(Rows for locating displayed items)
#####

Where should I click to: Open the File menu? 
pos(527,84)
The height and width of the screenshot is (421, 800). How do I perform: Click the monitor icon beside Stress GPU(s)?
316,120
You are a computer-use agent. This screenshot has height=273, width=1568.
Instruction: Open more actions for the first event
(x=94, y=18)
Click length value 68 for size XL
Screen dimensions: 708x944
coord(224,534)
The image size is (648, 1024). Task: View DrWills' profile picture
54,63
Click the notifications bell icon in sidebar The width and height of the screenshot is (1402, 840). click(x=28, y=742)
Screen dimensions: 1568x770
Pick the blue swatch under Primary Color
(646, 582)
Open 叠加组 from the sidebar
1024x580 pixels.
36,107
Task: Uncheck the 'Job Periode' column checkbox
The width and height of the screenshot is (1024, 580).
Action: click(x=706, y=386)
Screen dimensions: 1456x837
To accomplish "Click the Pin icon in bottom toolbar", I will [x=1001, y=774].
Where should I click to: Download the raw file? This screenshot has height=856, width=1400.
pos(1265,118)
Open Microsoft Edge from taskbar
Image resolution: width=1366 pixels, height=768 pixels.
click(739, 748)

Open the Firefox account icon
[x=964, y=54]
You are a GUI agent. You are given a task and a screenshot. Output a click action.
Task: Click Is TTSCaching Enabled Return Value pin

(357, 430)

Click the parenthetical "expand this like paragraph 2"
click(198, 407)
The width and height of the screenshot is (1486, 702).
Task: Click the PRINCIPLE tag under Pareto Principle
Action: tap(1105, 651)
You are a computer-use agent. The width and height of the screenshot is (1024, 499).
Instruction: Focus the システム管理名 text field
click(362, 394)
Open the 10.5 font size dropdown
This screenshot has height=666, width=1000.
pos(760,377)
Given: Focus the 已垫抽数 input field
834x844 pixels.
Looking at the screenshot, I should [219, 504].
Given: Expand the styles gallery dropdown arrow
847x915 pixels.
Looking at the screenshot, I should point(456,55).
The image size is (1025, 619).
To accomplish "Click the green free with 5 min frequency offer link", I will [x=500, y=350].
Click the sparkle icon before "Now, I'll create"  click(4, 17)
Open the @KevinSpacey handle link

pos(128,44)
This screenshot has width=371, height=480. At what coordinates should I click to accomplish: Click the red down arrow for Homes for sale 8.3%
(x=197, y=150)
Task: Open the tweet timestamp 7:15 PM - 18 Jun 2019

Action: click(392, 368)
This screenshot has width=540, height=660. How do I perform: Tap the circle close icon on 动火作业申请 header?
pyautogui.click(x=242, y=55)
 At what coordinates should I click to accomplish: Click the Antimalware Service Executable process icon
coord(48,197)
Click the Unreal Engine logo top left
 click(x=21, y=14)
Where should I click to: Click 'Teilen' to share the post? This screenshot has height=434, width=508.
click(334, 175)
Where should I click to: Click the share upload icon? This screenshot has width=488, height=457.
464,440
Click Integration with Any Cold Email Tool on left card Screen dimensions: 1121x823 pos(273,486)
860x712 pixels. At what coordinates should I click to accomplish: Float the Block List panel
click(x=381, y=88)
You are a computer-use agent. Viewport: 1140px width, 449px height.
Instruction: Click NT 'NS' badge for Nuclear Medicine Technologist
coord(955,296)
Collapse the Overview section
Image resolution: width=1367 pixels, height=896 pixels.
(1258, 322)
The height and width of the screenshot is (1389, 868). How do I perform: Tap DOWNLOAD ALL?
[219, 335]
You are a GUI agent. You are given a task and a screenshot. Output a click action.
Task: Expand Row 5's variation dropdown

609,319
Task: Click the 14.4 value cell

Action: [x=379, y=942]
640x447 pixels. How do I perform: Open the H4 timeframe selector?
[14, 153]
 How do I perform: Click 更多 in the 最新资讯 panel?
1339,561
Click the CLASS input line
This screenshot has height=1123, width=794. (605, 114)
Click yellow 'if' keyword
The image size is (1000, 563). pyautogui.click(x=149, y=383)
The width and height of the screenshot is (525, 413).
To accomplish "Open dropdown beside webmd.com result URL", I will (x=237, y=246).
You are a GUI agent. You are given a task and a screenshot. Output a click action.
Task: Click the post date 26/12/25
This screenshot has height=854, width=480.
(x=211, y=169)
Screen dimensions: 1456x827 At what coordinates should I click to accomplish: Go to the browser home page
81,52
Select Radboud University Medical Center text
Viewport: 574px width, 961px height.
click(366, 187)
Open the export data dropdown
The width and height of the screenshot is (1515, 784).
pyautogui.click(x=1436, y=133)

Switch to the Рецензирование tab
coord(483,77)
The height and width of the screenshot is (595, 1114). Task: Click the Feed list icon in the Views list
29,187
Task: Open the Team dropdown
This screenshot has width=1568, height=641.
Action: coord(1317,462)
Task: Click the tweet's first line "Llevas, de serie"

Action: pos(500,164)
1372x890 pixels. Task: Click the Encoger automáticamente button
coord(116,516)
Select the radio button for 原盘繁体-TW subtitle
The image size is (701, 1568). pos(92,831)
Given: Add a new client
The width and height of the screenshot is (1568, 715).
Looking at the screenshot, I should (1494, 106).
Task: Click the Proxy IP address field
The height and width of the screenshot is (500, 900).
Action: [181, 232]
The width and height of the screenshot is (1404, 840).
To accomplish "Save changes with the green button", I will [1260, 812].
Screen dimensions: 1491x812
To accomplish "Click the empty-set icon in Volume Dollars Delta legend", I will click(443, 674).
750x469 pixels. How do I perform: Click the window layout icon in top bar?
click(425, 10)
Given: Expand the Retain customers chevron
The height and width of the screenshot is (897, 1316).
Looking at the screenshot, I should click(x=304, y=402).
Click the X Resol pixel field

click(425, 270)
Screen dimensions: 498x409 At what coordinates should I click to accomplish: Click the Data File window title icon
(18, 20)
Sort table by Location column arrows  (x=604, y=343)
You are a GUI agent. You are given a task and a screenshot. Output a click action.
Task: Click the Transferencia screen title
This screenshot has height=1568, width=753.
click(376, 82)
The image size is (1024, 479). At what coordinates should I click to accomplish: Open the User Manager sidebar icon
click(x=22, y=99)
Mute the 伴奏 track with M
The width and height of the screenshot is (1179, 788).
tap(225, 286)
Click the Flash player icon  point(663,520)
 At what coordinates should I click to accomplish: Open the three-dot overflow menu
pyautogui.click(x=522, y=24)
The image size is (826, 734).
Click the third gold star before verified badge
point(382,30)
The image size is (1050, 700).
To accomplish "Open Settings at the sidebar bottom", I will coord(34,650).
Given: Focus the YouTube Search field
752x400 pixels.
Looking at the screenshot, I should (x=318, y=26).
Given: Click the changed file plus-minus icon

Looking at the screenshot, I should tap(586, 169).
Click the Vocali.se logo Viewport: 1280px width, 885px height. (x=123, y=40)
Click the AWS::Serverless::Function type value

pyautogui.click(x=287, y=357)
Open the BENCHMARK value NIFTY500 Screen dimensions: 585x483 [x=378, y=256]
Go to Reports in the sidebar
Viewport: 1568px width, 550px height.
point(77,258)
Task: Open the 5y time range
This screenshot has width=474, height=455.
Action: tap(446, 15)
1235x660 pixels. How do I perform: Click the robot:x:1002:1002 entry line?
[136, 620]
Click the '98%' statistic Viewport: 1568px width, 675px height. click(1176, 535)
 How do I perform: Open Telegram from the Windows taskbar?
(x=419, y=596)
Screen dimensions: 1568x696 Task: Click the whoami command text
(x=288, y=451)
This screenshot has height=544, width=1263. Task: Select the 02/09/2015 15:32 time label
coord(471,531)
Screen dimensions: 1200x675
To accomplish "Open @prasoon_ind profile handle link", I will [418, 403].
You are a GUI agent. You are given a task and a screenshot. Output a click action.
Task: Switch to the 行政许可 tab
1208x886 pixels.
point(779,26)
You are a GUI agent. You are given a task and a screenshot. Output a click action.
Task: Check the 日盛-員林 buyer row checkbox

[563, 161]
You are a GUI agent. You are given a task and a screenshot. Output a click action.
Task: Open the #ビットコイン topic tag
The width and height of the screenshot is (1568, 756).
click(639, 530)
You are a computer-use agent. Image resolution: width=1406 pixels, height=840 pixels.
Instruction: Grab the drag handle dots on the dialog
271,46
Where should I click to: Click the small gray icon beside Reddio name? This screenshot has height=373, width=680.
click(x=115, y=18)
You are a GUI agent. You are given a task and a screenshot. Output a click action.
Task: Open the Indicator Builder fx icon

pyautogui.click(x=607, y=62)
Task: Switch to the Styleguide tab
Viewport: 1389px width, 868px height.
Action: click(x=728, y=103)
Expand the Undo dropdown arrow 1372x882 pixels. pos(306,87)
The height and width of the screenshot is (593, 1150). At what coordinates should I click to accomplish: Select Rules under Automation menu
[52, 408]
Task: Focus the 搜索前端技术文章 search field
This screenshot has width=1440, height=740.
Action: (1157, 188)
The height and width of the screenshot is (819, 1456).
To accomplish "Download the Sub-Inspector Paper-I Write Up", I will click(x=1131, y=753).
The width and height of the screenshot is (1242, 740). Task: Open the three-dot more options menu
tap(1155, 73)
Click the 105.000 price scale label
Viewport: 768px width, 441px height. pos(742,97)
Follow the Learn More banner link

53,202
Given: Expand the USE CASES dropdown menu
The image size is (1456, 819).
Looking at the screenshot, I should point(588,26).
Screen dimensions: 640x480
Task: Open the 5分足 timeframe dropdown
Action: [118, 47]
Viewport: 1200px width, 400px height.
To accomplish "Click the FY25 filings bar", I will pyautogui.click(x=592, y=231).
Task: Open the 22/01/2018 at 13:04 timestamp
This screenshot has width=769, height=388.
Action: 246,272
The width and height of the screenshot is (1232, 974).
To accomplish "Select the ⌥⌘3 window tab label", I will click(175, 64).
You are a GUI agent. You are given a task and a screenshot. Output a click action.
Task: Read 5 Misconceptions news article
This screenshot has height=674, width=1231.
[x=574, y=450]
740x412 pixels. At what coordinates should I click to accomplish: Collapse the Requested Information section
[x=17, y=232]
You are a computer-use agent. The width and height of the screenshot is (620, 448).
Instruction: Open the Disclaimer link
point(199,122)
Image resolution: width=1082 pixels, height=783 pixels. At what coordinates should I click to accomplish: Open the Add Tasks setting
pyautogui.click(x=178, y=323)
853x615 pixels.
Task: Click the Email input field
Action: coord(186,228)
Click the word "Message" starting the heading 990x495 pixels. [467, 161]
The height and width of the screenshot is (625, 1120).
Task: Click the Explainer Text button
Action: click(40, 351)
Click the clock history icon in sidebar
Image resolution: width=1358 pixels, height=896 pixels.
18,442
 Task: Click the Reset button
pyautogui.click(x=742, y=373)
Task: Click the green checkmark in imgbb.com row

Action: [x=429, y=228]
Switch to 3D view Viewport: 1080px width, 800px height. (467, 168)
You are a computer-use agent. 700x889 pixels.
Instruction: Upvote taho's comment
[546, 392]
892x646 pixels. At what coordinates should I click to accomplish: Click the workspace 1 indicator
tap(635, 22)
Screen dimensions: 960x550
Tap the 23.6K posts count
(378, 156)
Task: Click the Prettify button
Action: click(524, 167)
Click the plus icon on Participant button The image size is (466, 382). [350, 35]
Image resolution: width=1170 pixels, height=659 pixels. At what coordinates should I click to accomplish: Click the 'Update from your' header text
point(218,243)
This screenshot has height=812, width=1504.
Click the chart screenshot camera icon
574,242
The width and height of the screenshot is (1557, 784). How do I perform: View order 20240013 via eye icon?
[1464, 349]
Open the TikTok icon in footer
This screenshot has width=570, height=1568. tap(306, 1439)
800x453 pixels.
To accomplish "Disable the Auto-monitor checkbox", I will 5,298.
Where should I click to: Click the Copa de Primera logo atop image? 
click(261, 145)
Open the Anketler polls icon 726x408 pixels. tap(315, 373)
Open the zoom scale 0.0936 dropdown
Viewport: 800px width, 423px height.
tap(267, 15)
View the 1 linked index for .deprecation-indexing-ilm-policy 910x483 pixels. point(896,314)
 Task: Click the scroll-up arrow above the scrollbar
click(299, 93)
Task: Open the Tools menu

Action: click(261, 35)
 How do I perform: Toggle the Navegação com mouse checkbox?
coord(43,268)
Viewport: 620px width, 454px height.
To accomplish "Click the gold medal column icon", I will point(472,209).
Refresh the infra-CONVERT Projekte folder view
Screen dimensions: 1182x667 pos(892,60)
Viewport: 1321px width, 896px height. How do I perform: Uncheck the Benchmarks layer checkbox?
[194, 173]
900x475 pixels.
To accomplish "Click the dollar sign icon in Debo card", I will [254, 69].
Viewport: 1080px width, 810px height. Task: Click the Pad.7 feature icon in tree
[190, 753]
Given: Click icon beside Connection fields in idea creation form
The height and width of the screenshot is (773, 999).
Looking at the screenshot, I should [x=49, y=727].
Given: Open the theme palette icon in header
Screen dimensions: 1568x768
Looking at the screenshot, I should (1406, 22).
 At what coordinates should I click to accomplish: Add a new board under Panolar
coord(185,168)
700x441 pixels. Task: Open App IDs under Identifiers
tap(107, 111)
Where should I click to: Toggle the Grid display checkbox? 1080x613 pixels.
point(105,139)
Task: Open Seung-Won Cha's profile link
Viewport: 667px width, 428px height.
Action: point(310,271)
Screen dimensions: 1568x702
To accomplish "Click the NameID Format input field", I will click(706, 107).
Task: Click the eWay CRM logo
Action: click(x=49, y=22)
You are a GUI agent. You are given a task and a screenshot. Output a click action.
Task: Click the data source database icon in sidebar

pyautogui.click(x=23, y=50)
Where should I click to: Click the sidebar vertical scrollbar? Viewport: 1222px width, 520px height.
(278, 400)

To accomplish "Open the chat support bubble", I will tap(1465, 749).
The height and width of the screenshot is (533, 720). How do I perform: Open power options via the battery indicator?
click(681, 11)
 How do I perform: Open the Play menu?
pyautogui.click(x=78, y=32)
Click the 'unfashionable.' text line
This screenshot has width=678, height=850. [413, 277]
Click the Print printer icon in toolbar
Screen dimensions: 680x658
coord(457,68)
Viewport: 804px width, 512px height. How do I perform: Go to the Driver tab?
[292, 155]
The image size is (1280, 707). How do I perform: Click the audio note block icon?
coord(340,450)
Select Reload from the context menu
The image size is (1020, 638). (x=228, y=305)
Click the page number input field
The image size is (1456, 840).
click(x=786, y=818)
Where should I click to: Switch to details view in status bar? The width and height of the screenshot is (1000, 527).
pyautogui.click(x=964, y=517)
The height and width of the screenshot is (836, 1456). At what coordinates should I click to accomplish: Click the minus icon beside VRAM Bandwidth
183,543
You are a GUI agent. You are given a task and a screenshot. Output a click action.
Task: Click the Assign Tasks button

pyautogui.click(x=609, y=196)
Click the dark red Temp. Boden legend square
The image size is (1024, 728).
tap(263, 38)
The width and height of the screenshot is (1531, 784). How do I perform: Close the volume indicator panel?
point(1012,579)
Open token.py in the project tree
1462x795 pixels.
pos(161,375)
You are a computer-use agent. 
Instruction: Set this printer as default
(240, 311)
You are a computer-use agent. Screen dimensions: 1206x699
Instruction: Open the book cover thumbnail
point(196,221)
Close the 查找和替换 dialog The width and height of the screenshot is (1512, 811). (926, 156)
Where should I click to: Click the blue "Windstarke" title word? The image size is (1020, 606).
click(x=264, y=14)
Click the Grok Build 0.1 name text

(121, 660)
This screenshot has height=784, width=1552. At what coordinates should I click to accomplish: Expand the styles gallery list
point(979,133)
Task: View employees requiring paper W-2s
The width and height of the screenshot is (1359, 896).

#####

Copy verbatim the section of the rows above that begins with the line containing "three-dot overflow menu" and ends with the line containing "(x=419, y=596)", including both of those lines.

 At what coordinates should I click to accomplish: Open the three-dot overflow menu
pyautogui.click(x=522, y=24)
The image size is (826, 734).
Click the third gold star before verified badge
point(382,30)
The image size is (1050, 700).
To accomplish "Open Settings at the sidebar bottom", I will coord(34,650).
Given: Focus the YouTube Search field
752x400 pixels.
Looking at the screenshot, I should (x=318, y=26).
Given: Click the changed file plus-minus icon

Looking at the screenshot, I should tap(586, 169).
Click the Vocali.se logo Viewport: 1280px width, 885px height. (x=123, y=40)
Click the AWS::Serverless::Function type value

pyautogui.click(x=287, y=357)
Open the BENCHMARK value NIFTY500 Screen dimensions: 585x483 [x=378, y=256]
Go to Reports in the sidebar
Viewport: 1568px width, 550px height.
point(77,258)
Task: Open the 5y time range
This screenshot has width=474, height=455.
Action: tap(446, 15)
1235x660 pixels. How do I perform: Click the robot:x:1002:1002 entry line?
[136, 620]
Click the '98%' statistic Viewport: 1568px width, 675px height. click(1176, 535)
 How do I perform: Open Telegram from the Windows taskbar?
(x=419, y=596)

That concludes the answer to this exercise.